Before trying any remedy, it is important to consult a healthcare provider to assess the situation. A healthcare provider may refer the pregnant woman to a specialist or an obstetric physiotherapist who can suggest remedies for the specific condition. Moreover, other measures that can help prevent the worsening of the condition include the following:
- Do not disregard the pain felt. When the pain becomes disturbing, it could be a sign that there is a need for the pregnant woman to see her healthcare provider.
- When walking, take shorter steps instead of taking longer strides. This will keep sacroiliac movement to a minimum.
- Walking is a good exercise for pregnant women. However, when pelvic pain is present, it is important to avoid walking too far because it can exacerbate the pain. In cases when there is a need for long walks, a crutch or wheelchair can be used to help support* and avoid extreme movements, especially in the pelvic area.
- Rest whenever possible.
- Wearing a support* garment to prevent or decrease* sacroiliac movement can help alleviate* pain. However, it is important to check with the healthcare provider before doing so.
- Avoid sitting down with legs crossed.
- Engage one’s pelvic floor muscles before coughing, sneezing, or laughing.
- Sit on chairs that have back rest and make use of a cushion to support* the lower back.
- Avoid straddling positions.
- Sleep on either sides with a pillow to support* the upper leg and belly.
- Do not engage or avoid exercises that involve the bouncing of the legs.
- Keep knees together when getting out of bed.
- Sit down when wearing one’s underpants, shoes and trousers.
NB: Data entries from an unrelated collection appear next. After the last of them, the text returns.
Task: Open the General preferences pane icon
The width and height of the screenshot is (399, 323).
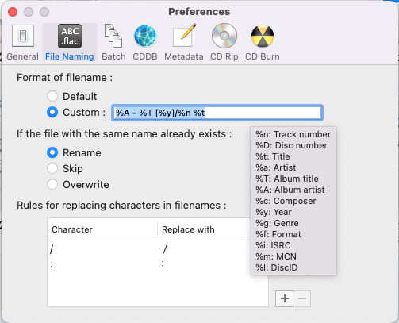Action: pyautogui.click(x=23, y=36)
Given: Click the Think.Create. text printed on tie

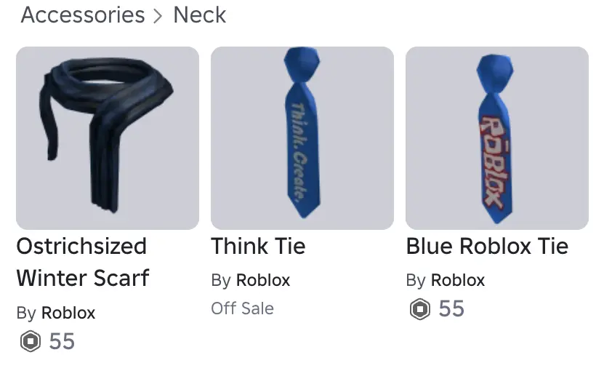Looking at the screenshot, I should (299, 153).
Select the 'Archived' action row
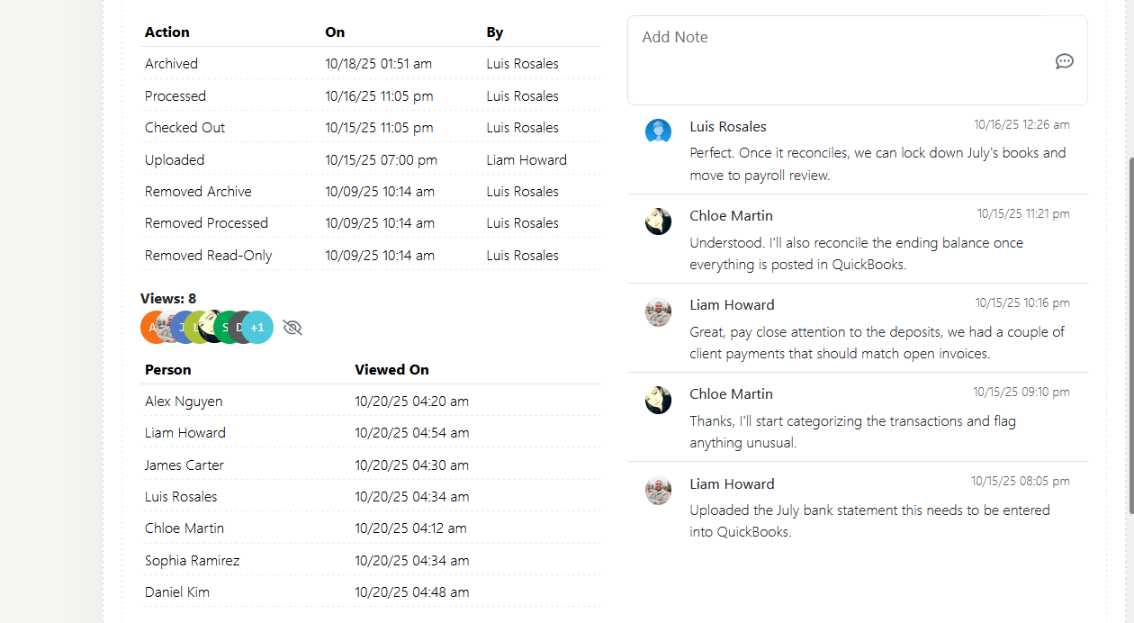This screenshot has width=1134, height=623. [172, 64]
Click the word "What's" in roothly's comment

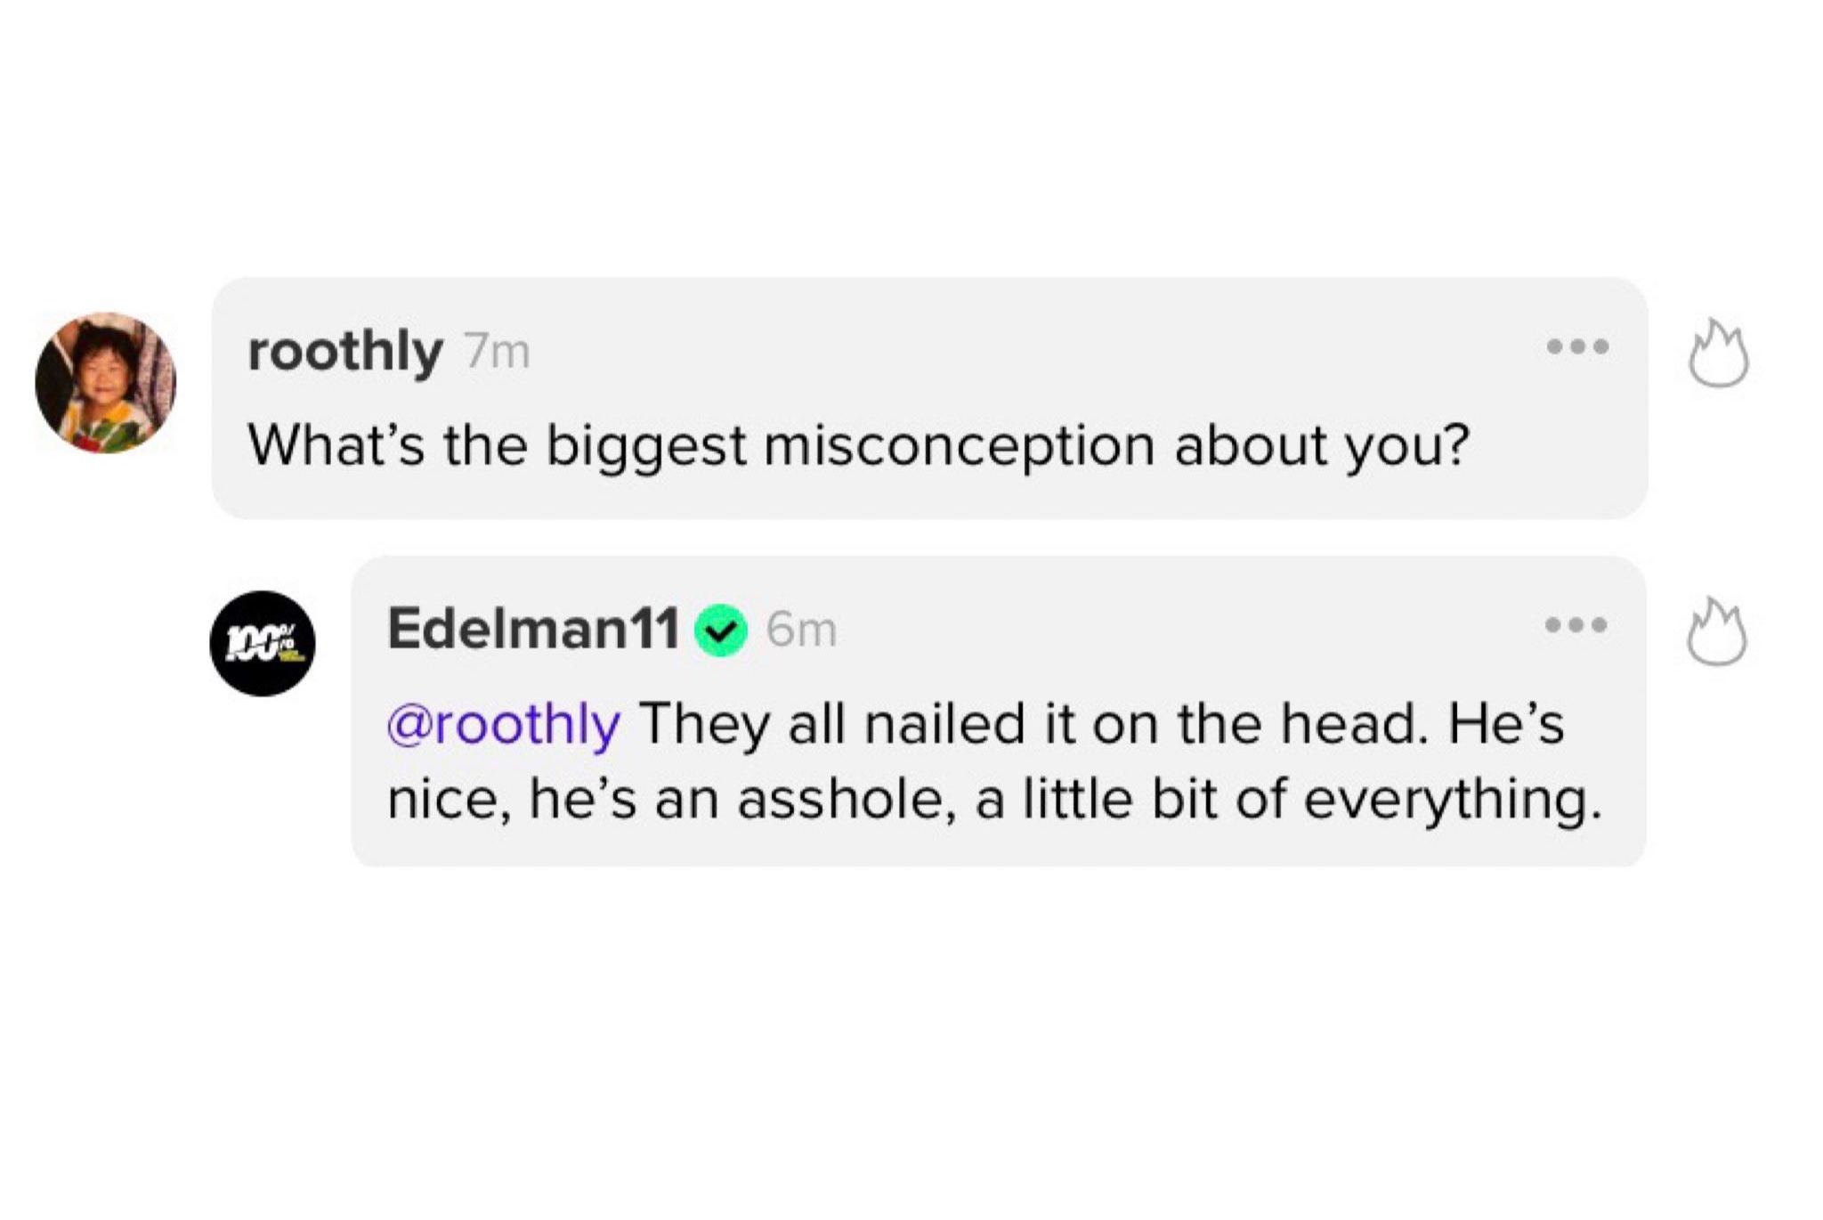tap(336, 444)
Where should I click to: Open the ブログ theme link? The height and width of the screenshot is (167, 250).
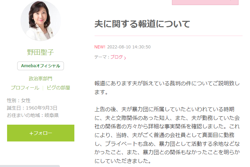(x=116, y=57)
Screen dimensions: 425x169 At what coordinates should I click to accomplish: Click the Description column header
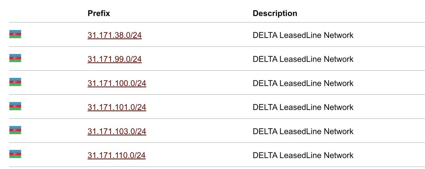[275, 13]
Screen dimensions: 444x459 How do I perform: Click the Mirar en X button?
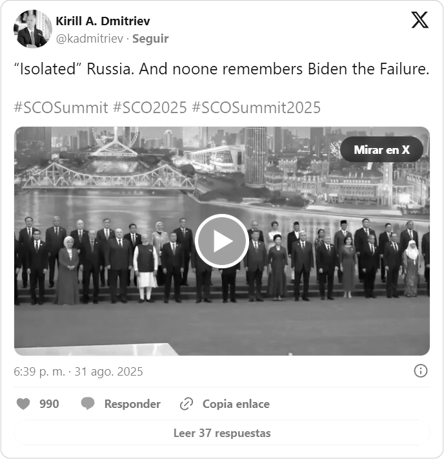coord(381,149)

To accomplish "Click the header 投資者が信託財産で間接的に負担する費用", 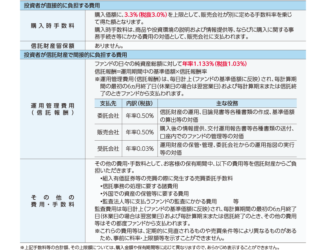I will (75, 55).
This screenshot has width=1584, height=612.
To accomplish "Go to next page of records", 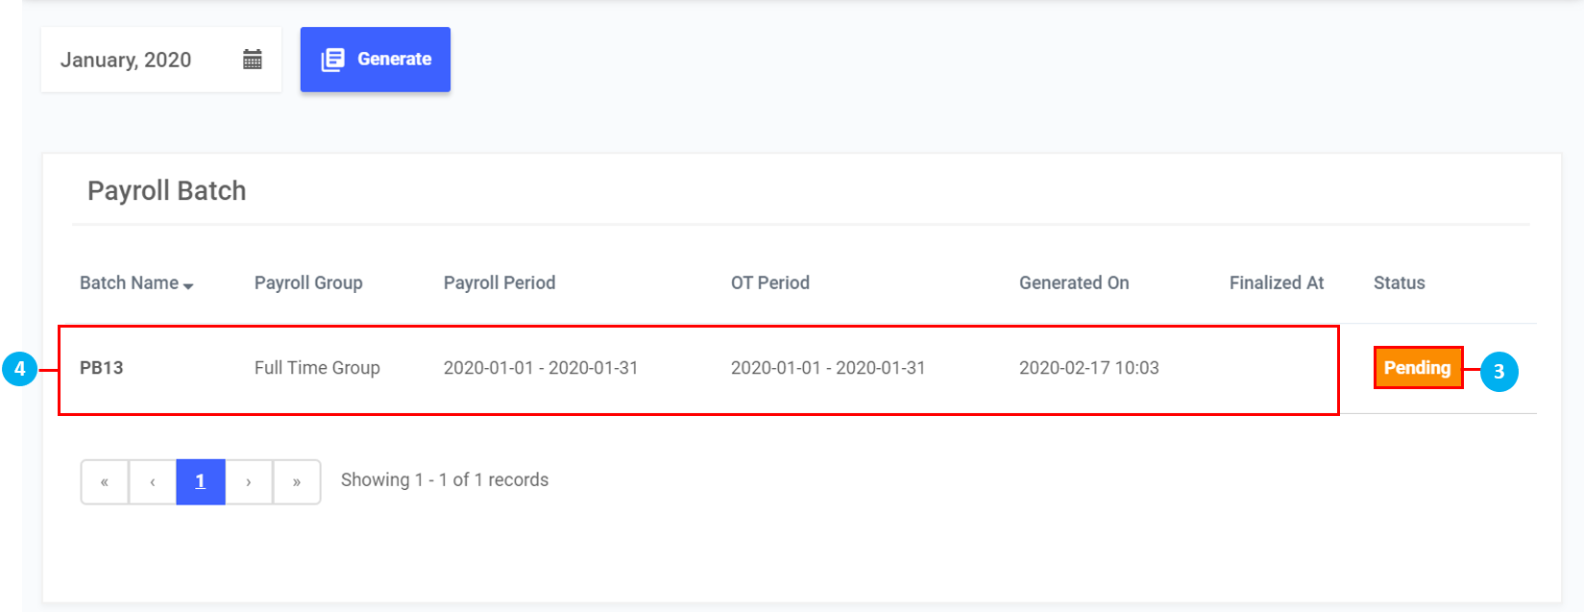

- Make use of foot wears that have low heels and those that have arch support*. As much as possible, avoid wearing high heels.
- Engage in pelvic exercises as prescribed by one’s obstetric physiotherapist. One common example is the pelvic tilt.
- Take a warm bath. Warm water relaxes* the pelvic muscles and temporarily relieve the pain felt at the pelvic area.
- Get prenatal massage from certified therapists. Remember to check their licenses to make sure that they are experts in the field.